Semiconductor stocks are getting hit hard after a new round of curbs on high-end Chinese tech. ​ Taiwan Semiconductor Manufacturing Co, the world’s largest chipmaker, posted a record decline following the sweeping regulation. Everyone loses with these new restrictions as semiconductor space could see major hurdles to develop future technologies. ​ The Biden administration is remaining aggressive against China and this latest action will slow them from making advanced semiconductors. ​

FX and Wheat

Safe-haven flows continue to power the dollar following a coordinated Russian missile attack on civilian targets. ​ Some military analysts don’t believe Russia has a huge amount of stocks and can’t replicate yesterday’s attack.
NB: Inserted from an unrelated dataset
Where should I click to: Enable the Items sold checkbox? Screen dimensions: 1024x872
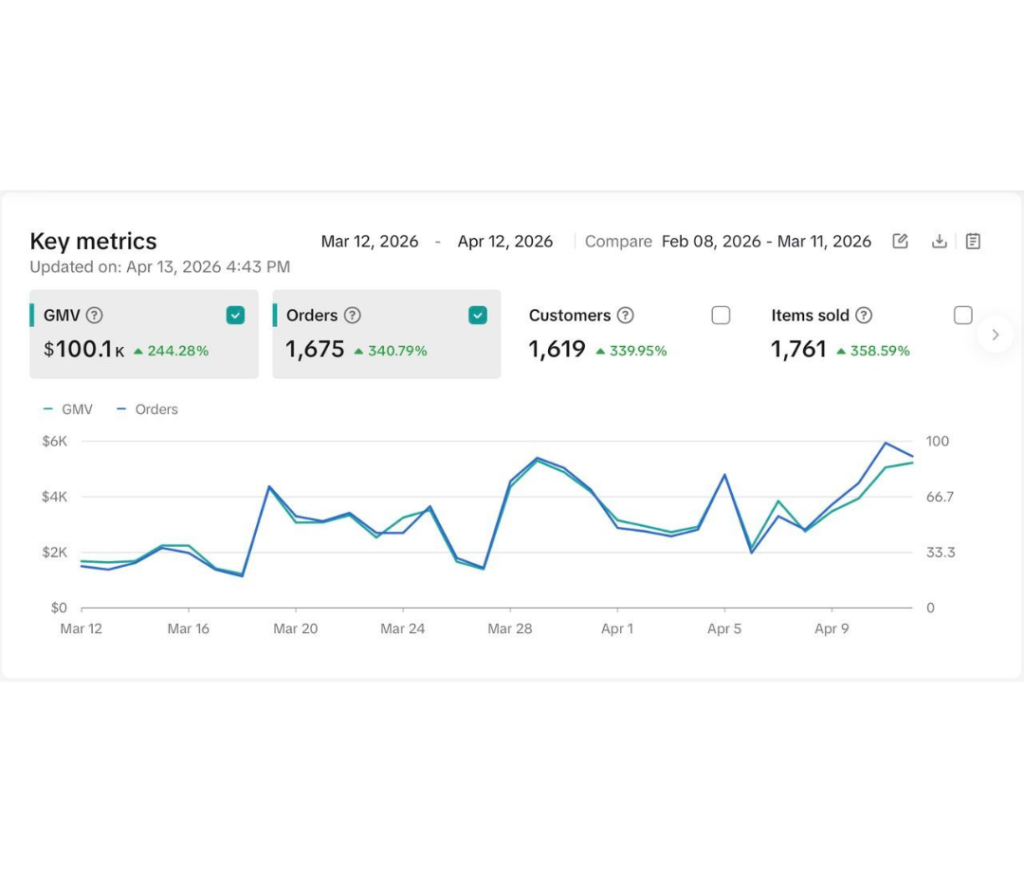tap(963, 315)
The Russian attack was in response to the bombing of the bridge that connected Russia to Crimea. ​ Wheat prices rallied on fears that future transport of goods could be in jeopardy given the latest escalation with the war in Ukraine. ​ The G7 is gathering for an emergency meeting and may include a finalization with the cap on Russian crude and add further sanctions against Russia. ​

The dollar’s advance has run out of steam, but that doesn’t mean it is over. ​ The dollar is slightly lower against both the euro and cable, while stronger against the yuan.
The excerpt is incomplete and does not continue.